Maybe it’s because it’s the dog days of summer, so online video news is getting more play than otherwise. Or maybe the stars are finally aligning for creative business and programming moves in online video to begin to stick and have traction. Either way, the last few weeks have witnessed a flurry of activity in the online video space that shines a light on where the business may be heading.
Three stories that have grabbed my attention recently are the launch of a new programming partnership between Next New Networks’s animated series “Nite Fite” and Starburst, the unveiling of the $3 million Vogue.TV series about supermodels that will be underwritten in part by the clothing brand Express, and the announcement that Jimmy Fallon’s late-night debut won’t begin live on NBC but live on the Internet.
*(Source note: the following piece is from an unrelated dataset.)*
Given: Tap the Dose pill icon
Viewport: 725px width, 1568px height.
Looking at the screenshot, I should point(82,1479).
Alone, any one of these stories would be interesting. Taken together, they highlight the various trends making online a more interesting and sustainable place for compelling video entertainment: highly integrated, branded marketing; large corporate underwriting; and the Web as a farm club (define).
Sponsor Video Shorts
Next New Networks has been doing some of the more innovative programming online and making savvy moves, like acquiring Obama Girl’s creator BarelyPolitical, since its inception. And its first sponsored show is a precursor to seeing similar sponsorships. (Disclosure: I’ve known Next New’s founder Fred Seibert for 10 years. Also my firm is a sister agency of Digitas, which brokered the deal.)
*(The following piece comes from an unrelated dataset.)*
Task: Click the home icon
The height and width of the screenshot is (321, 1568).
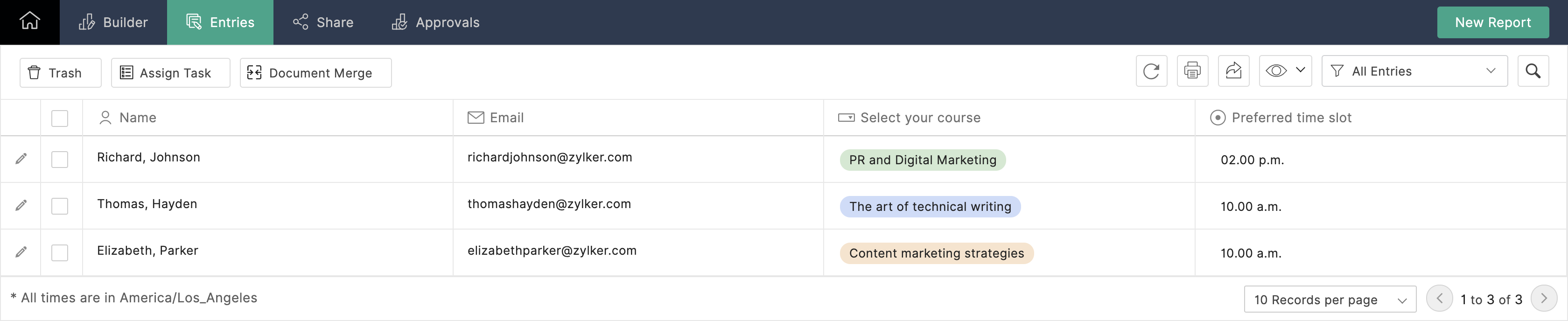Action: (29, 22)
Particularly compelling about the Starburst and Next New Networks deal is the programming will revert back to the content creator, Next New, when the contract is up. This model seems to make more sense. The advertiser gets what it wants — slick brand association to attract its target audience — and the content creator retains ownership so it can build a library of lasting value. Although some people espouse the notion that advertisers and marketers should get into the copyright game, I’m skeptical that owning content is in a marketer’s best interest.
Sponsor Video Series
On the opposite end of the spectrum is Vogue.TV, with a jaw-dropping $3 million budget. The series was created in tandem with sports and model management partner IMG and is currently slated to run 12 episodes of 8 minutes each. That averages out to about $31,000 a minute, which is leaps and bounds beyond what has been spent online to date. With Express coming in for $1 million’s worth of sponsorship and the show being hosted on Bebo, you can see the emergence of a very specific model: programming + underwriting + anchor distribution partner. Bebo has increasingly become the go-to home for innovative Web series, such as “KateModern,” “Sofia’s Diary,” “The All-For-Nots,” and “The Gap Year,” and its highly interactive fan base has shown its receptivity to marketing-driven online video content.
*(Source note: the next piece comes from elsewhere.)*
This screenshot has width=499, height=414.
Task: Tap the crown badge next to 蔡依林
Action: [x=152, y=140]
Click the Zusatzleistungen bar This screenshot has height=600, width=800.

Finally, you have the dinosaur of television in the form of NBC, recognizing the power of online by trialing Fallon’s new late-night program on the Web first. It makes sense for a multitude of reasons. There are questions about Fallon’s ability to do the show, and the relative amateurish nature of a Web launch compared to a monster TV network start will keep fan and critic expectations appropriately low. Moreover, the soft launch also will, if executed properly, help build an audience before the first show airs, perhaps a different audience than would normally have gravitated to the program. The power of having a Web audience is perhaps more vital than giving Fallon a few dry runs and speaks to the fluidity we now see between the Web and TV, not unlike what has developed with TV stars leaping to movies and back again.
What’s fascinating about having “Nite Fite,” Vogue.TV, and Fallon announced in the same fortnight is that while there’s a gap in content and financing, which suggests there will be more shaking out of the business model before there’s much clarity, dollars are being exchanged, business is being done, and a sustainable marketplace is being created for creator, advertiser, and consumer.